*Kaynak*.

Vassallık temelde siyasi, sömürgelik genelde iktisadi bir durumdur.
ABD eskiden İngiltere’nin iktisadi sömürgesiyken, onu 2. Dünya Savaşı’ndan
sonra siyasi vassalı yapmıştır. İngiltere, 2 dünya savaşı ve sömürgelerinin
gelirlerini yitirmesi, artı harcamaları (bugün bile) hala sürdürmesi nedeniyle,
iktisadi olarak da ayrıca sömürge sayılabilir bugün için.
Türkiye, 2. Dünya Savaşı’ndan ve özellikle de Kore Savaşı’ndan sonra,
ABD’nin vassalı olmuştur / yapılmıştır. Bunu başlatan İnönü ise, kesinleştiren
ve derinleştiren Menderes ve Bayar olmuştur. O zamanlar, NATO’nun askeri ayağı
olmakla, iktisadi sorun yaşarken, 1980’lerden başlayarak ABD’nin tüm dünyayı
sömürgeleştirmesinin bir sonucu olarak, elinde hiçbir KİT’i, bankası, borsası,
büyük şirketi olmayan dımdızlak bir ülke konumuna transfer olduk.
Bunun için de, 50 milyon arabayı, 150 milyon cep telefonunu, ve 2 milyon
PC’yi çöpe attık yalnızca. 50 milyon arabanın tek başına 1 trilyon dolar ettiğini
vurgularız ki bu da bizim Özal’dan beridir israf ettiğimiz para demek.

*Yazılı Görev 1*. Vassallık ve sömürgelik üzerine olan metne göre Türkiye'nin ABD'nin vassalı olması sürecini kim başlatmıştır?

*Kelime ve öğe bulma kayıtları*.
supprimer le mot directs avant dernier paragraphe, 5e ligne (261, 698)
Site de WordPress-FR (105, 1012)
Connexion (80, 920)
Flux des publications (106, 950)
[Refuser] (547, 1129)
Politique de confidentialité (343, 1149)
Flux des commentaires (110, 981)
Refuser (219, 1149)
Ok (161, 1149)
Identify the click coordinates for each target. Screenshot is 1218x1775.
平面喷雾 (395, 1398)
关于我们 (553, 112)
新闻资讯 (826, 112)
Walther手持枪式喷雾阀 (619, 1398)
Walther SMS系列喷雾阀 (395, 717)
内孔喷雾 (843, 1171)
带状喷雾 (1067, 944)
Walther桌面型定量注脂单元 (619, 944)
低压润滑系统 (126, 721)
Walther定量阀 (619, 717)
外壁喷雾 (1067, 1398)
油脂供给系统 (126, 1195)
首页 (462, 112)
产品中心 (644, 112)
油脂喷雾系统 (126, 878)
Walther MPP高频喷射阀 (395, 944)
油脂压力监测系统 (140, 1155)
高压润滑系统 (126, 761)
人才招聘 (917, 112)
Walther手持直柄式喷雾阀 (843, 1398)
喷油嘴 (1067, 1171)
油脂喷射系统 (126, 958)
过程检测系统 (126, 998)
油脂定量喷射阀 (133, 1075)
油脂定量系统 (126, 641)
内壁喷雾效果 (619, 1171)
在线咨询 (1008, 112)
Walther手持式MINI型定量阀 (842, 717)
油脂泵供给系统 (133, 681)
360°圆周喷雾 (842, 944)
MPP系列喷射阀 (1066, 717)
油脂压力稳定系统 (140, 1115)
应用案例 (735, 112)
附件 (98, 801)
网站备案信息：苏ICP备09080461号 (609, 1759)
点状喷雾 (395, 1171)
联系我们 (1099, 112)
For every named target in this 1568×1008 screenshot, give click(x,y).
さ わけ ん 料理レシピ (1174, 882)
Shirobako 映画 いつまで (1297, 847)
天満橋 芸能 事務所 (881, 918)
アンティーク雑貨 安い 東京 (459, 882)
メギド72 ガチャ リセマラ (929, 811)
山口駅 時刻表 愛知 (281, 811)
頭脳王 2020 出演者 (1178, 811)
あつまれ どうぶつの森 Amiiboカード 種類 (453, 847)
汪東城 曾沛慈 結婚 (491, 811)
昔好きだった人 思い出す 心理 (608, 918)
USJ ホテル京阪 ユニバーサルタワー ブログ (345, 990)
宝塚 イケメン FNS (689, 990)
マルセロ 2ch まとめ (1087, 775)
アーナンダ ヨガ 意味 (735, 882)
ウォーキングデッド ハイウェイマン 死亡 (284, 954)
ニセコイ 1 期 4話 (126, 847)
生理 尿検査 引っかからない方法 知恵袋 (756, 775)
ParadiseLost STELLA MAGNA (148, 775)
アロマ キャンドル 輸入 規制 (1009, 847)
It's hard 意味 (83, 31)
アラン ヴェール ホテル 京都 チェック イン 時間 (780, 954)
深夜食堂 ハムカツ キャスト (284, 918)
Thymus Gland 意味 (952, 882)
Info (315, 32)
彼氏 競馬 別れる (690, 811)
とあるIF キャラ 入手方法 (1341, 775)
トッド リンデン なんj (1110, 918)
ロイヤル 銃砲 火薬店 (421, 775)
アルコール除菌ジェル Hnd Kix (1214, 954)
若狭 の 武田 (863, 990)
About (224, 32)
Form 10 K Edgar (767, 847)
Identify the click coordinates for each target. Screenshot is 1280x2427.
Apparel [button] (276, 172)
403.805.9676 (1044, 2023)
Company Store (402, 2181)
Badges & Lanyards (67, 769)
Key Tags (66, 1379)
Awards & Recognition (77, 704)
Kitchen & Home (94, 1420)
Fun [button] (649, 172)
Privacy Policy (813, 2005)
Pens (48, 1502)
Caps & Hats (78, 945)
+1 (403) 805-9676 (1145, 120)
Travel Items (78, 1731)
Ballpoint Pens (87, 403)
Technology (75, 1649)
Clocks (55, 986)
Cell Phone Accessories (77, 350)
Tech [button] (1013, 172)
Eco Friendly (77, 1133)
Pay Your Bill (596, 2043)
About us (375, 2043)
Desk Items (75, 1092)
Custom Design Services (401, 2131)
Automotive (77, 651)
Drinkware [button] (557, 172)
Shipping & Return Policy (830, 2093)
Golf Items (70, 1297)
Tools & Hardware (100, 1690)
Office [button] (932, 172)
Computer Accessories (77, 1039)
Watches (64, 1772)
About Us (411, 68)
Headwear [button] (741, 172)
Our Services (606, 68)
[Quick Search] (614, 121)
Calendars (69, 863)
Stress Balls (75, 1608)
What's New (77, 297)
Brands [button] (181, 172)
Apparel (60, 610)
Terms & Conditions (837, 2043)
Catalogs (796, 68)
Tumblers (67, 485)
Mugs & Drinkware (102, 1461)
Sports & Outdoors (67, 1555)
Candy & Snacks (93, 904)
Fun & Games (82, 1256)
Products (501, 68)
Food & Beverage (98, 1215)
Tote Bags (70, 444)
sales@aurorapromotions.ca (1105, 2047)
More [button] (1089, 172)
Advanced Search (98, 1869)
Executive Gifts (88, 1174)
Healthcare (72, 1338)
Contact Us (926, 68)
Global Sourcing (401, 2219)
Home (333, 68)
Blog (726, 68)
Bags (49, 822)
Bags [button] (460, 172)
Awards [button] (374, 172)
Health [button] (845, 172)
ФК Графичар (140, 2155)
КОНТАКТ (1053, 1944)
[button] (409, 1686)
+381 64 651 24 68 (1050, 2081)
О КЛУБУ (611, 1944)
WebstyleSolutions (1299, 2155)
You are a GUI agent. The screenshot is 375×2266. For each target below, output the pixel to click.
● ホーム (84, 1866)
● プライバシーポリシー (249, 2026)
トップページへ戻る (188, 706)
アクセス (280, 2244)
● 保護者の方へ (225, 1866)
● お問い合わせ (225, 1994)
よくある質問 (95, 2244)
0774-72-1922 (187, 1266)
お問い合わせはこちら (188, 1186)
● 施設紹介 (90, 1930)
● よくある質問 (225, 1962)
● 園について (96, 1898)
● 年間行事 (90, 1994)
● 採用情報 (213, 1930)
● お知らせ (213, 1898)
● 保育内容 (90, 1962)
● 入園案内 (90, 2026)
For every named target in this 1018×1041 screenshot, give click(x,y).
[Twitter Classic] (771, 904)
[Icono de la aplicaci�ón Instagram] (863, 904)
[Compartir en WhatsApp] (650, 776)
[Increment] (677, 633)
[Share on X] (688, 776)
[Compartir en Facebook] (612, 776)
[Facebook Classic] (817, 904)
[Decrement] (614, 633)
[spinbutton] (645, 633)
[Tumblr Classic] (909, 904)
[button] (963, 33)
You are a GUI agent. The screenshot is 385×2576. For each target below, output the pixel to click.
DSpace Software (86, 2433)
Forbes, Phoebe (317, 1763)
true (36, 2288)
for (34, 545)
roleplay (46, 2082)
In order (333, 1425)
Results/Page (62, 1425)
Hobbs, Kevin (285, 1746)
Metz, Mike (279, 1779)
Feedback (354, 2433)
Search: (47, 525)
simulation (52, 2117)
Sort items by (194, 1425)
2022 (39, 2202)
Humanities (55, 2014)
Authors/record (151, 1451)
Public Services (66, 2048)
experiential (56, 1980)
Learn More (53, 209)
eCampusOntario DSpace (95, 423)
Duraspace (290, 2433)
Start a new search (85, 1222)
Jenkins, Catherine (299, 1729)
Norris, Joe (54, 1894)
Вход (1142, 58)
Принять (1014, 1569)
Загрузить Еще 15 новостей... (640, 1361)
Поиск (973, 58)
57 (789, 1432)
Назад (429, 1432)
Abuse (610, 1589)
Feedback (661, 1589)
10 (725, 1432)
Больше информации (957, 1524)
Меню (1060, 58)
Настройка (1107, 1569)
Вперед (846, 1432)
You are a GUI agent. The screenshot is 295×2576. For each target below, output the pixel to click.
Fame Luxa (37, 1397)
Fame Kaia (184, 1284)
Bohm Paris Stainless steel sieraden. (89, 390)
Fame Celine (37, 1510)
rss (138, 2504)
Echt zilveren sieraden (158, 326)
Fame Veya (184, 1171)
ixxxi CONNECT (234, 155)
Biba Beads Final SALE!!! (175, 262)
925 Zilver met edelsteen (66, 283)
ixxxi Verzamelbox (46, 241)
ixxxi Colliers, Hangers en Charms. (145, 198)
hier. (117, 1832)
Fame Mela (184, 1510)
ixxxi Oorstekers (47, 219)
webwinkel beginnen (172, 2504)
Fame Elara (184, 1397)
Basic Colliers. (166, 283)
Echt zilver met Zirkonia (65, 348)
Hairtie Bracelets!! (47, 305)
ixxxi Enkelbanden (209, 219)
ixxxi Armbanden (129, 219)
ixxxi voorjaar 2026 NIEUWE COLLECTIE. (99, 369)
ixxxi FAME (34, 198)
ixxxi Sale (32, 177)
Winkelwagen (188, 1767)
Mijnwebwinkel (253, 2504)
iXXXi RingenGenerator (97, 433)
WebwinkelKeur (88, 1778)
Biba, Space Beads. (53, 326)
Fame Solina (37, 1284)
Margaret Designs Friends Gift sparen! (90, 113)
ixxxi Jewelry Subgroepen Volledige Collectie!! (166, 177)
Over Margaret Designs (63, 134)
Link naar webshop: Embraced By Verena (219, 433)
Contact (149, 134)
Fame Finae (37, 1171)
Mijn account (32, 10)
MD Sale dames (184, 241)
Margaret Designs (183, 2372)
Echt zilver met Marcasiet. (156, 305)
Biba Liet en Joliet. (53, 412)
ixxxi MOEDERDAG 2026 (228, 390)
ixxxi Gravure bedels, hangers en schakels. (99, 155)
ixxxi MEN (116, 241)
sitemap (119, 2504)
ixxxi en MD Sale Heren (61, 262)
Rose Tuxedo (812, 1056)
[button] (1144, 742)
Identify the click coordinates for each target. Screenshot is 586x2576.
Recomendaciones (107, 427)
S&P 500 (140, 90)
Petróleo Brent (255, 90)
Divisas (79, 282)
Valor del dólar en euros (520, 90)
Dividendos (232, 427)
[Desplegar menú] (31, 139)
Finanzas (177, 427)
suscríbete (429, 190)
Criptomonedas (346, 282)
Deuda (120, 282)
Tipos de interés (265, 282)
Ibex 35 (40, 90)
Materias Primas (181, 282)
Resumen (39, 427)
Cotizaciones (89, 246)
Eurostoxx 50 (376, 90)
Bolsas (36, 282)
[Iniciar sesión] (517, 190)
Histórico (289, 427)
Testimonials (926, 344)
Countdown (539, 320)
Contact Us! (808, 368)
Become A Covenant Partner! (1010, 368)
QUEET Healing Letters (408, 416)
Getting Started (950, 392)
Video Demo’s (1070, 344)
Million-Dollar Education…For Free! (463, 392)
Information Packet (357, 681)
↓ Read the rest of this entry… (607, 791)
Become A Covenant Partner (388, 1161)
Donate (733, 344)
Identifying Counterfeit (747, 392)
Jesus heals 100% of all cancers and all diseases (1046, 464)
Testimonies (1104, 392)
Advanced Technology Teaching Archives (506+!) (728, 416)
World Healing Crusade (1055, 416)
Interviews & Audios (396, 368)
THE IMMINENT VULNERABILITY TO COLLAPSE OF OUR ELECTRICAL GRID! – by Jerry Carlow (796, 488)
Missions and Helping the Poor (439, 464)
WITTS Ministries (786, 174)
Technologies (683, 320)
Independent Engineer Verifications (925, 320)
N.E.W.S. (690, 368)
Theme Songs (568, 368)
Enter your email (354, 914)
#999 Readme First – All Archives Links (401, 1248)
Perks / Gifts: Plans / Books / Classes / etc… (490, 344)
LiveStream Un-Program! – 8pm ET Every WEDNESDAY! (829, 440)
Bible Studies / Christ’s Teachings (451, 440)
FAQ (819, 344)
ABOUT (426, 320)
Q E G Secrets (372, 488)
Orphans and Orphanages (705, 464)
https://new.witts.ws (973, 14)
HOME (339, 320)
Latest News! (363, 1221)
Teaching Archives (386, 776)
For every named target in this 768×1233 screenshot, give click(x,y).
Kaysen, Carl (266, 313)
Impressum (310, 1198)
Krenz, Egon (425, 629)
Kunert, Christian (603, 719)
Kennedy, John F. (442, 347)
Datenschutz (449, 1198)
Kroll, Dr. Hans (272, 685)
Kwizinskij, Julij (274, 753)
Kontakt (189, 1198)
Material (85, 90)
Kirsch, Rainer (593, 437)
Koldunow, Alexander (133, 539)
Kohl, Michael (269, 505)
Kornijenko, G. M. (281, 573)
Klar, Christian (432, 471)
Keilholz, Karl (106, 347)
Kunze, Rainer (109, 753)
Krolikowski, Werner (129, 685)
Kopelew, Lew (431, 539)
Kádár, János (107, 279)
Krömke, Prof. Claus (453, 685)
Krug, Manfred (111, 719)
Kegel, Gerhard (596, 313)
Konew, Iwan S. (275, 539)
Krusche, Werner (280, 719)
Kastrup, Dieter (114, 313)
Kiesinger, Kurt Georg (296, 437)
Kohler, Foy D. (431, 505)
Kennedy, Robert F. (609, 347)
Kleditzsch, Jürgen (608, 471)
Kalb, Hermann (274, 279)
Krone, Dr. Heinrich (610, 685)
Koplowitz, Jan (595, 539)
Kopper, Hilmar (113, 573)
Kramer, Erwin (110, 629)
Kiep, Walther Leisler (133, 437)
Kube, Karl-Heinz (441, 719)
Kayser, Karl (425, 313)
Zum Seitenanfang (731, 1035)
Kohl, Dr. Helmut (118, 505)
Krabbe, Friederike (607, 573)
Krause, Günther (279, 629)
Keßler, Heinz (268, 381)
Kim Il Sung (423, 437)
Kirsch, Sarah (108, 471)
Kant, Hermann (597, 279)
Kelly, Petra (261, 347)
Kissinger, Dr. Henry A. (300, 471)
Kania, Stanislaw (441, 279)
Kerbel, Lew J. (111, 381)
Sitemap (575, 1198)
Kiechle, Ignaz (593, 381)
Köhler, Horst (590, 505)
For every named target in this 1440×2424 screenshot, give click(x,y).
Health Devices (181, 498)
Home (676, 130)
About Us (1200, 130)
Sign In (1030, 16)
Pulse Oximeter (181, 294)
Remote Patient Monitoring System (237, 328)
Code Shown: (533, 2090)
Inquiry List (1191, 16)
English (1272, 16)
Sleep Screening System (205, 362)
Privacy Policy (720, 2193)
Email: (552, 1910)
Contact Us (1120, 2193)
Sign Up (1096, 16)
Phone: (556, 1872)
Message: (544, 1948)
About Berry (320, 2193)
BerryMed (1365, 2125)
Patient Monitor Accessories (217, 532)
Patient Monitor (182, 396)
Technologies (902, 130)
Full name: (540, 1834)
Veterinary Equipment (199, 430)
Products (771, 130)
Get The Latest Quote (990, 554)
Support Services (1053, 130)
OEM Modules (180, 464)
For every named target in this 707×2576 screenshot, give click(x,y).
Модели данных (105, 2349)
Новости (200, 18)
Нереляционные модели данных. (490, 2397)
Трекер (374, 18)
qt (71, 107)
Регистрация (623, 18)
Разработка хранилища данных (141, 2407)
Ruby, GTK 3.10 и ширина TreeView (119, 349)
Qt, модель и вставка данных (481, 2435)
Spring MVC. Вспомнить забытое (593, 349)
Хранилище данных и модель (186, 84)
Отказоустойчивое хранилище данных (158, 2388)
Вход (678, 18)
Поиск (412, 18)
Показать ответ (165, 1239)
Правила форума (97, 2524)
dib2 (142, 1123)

*Yazılı Görev 2*. Satırlardan "System" dizgesini içerenlerin tümünü döndürün.

*Tam Çıktı 1*. Bu süreci İnönü başlatmıştır.

*Tam Çıktı 2*.
Remote Patient Monitoring System (237, 328)
Sleep Screening System (205, 362)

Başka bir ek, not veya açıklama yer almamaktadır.